The hallway is the most neglected room of the home. Compared to bathrooms, bedrooms and kitchens, hallways always seem to struggle to get attention and are often left alone for decades; but they set the mood and tone of the house and therefore deserve just as much attention.
Nowadays we use hallways as transitional areas; we rush through them and don’t really take much time to think about the décor. We throw down the post, keys and sunglasses, hang up our coats and head for another room in our home.
In the 18th Century, it was considered appropriate to make hallways as restful and tranquil as possible to help soothe travellers after a difficult journey. Hence the simplicity of the traditional black and white tiled floor that is often seen in hallways. But since we’re no longer quite as physically challenged on our journeys these days, the hall can have more of a welcoming wow-factor.
You have to work with what you have and sometimes very little can be done to change the basic shape and layout. As it’s one of the busiest areas practicalities are as important as decoration, something to keep in mind at the planning stage. Getting the interior design right is a challenge but with careful consideration you can create a fabulous entrance to your home.
Planning is essential and that means practical considerations, not just where to have statement wallpaper!
Make an impact
Before you begin to think of flooring and other essentials, consider what the focus of attention will be. You only need one point of impact, so carefully consider what and where you want it to be to make it a good one. A console table or floating shelves or even a well designed radiator cover can provide a perfect starting point. This is the place you want to create maximum decorative effect and set the scene when you enter the hall. It’s where you will put fresh flowers or position a plant, or perhaps leave eye catching accessories alongside a pair of lamps (or wall lights if space is restricted). It’s also the right place to add scent, such as a diffuser or candle.

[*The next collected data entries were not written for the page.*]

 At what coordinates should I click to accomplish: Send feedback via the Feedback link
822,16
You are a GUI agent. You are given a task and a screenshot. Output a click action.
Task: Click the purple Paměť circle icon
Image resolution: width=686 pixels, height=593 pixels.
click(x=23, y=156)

Once you’ve dealt with your point of impact then tackle your awkward areas. The ever problematic space under the stairs can be turned into a style haven with an alternative console such as trunk or chest, pop in a quirky antique sofa or a modern statement chair. Even add a lamp for evening ambience and you’ve created another mini impact area!
Many hallways are lacking in natural light and rely on borrowing it from other rooms. Your aim is to achieve a decent layered lighting design scheme, broken down into two zones.
Think of the upstairs and the staircase as one lighting area and light it from above with large feature pendants. Downstairs there is a need to light upwards and have a variety of light sources such as recessed spots, smaller dimmable pendants and lamps. These are the basic rules, but as with lighting in any room you can make this more complex with wall washers, lighting on stairs, etc. but this is entirely a matter of taste, and providing it fits in with the home’s overall interior design. If you have a very modern architectural home then layers upon layers of lighting may accent this beautifully but if your home is a simpler affair, stay away from fancy integrated lighting notions.
Flooring in a hallway needs to be practical and able to endure a lot of traffic. Stone, tiles and wood are all good choices. Wood plank flooring will need yearly maintenance and it won’t cope very well with soiled shoes so if you do choose timber, think of installing a sunken mat or tiled entrance area to catch the mud.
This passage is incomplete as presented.